Rating: Summary: The first case for Arthur Conan Doyle and Dr. Joseph Bell Review: Those who have admired the cases of Sherlock Holmes and found "The 7 Percent Solution" to be a fresh look at the first great detective of popular fiction will find a different game afoot in "The Patient's Eye." The intriguing premise for David Pirie's novel is that Arthur Conan Doyle is playing the Watson role to Dr. Joseph Bell, the writer's real-life mentor in medical school at Edinburough and the model for Holmes. Doyle starts off in the role of Scully, unable to accept that the practice of medicine has anything to do with Dr. Bell's deductive reasoning from minute clues, but in due course he becomes a true believer in Bell's pioneering work in forensic medicine. The case involves Miss Heather Grace, a young heiress who has been traumatized by an attack by a lunatic who murdered her parents. Now Miss Grace is subject to visions of a figure who follows her on her bicycle. The conceit here is that Pirie is working backwards from several of the cases from the Holmes canon, most obviously "The Solitary Cyclist," but also "The Speckled Band" and "Wisteria Lodge." The idea is that Doyle later fictionalized these stories from the "real" events contained herein. It was a good move on Pirie's part not to simply offer up the "true" story of one the original Holmes mysteries or to try and tackle one of the "biggies" in the canon. There is also more romance than you find in Doyle, what with the young doctor falling for his patient.
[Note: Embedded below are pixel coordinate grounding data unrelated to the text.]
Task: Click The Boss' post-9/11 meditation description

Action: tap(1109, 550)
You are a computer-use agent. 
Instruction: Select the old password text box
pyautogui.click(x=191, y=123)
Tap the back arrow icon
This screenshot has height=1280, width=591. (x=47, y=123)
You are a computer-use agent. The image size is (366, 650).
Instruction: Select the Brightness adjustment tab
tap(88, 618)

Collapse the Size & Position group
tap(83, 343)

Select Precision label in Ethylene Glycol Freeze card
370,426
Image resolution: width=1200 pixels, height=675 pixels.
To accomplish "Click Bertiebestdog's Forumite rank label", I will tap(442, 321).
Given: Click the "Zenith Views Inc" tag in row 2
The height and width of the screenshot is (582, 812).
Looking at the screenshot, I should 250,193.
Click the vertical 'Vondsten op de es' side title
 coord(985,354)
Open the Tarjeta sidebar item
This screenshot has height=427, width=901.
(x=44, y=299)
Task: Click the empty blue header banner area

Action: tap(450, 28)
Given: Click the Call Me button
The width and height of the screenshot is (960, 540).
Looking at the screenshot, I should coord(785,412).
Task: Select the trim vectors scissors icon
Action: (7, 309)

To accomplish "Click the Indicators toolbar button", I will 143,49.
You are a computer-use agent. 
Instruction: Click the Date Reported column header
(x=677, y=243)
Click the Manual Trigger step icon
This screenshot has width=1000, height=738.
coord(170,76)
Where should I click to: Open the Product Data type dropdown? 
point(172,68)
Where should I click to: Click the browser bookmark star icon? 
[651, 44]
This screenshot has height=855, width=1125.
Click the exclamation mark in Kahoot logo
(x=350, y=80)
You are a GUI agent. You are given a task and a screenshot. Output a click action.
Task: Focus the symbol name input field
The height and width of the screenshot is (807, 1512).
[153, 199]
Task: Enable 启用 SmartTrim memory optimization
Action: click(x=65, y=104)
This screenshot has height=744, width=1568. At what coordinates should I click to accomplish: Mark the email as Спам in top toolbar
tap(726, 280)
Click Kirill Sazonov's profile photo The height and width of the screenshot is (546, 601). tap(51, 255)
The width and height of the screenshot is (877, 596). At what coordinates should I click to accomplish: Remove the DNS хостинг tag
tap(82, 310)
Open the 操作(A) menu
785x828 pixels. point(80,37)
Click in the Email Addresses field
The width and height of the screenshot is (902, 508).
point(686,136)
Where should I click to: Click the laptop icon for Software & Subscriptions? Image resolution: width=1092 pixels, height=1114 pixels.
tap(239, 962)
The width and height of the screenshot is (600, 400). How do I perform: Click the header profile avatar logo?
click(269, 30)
Most importantly, Pirie is able to present Doyle and Bell as interesting substitutes for Watson and Holmes. There is no pretense of friendship between the pair; they are teacher and student. Doyle is not as much the inept foil that Watson serves in the stories (indeed, he solves several initial mysteries before getting in over his head) and Bell is arguably more charismatic than the driven Holmes. There are times when Pirie follows the Doyle model too closely and the gallery of suspects is rather overdrawn, but as the first effort in what is clearly going to be a developing series, "The Patient's Eyes" is worth the reading. The execution is not quite up to the ambitious idea, but that is a minor concern. The one caveat is that you should read over the original Sherlock Holmes stories on which this novel is based to better appreciate how Pirie is using them in this story.